Дальнейшие события хорошо известны. В апреле 1985 г. (после смерти Черненко, но до Пленума) голодовка началась. Международная общественность была об этом оповещена (по каким-то другим каналам), но отреагировала вяло — не до того ей было. Советская научная общественность отреагировала, как обычно, — пассивно. В апреле же 1985 г. состоялся исторический Пленум; генсеком стал М. С. Горбачев. Голодовка продолжалась до осени (разумеется, в больнице с применением искусственного питания). В октябре 1985 г. Елене Георгиевне было разрешено поехать в США «для лечения и свидания с родственниками», и вскоре (примерно через месяц) она уехала на полгода.
В ноябре 1986 г. произошел телефонный разговор А. Д. Сахарова с М. С. Горбачевым и в декабре Андрей Дмитриевич и Елена Георгиевна были уже в Москве. Какую роль в этой цепи событий играла голодовка — не берусь сказать. Думаю, что решающим был приход к власти М. С. Горбачева и выбранный им новый политический курс.
В Москве Сахаров окунулся в общественную и политическую деятельность.
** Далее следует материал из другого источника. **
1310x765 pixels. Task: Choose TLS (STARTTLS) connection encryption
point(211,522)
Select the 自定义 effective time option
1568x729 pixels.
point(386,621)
Это не было нарушением слова, поскольку Горбачев сам рекомендовал ему продолжить общественную деятельность.
Встречи с Андреем Дмитриевичем в Москве были редкими и беглыми — он был занят политикой. Встречи были теплыми, дружескими, ощущение «взаимопонимания без слов» у меня сохранялось. Однако таких долгих задушевных бесед «про науку», как тогда, в Горьком, не было, а теперь уже и не будет.
Общая теория эволюции Природы, та самая, которая в Горьком казалась такой близкой и понятной, так и не была создана.
А. Е. Шабад
Народное достояние
(как не хоронили Сахарова)
Нижеприведенный текст написан для стенгазеты сразу после похорон Андрея Дмитриевича Сахарова по свежим впечатлениям. Я постарался зафиксировать то, чему был уникальным свидетелем.
Прощание — в Доме союзов, похороны — на Новодевичьем кладбище, три Звезды Героя — перед гробом на подушечках. Все это было с ходу отклонено Еленой Георгиевной Боннэр. (Места, связанные с именами совсем других людей, не принятые назад награды.)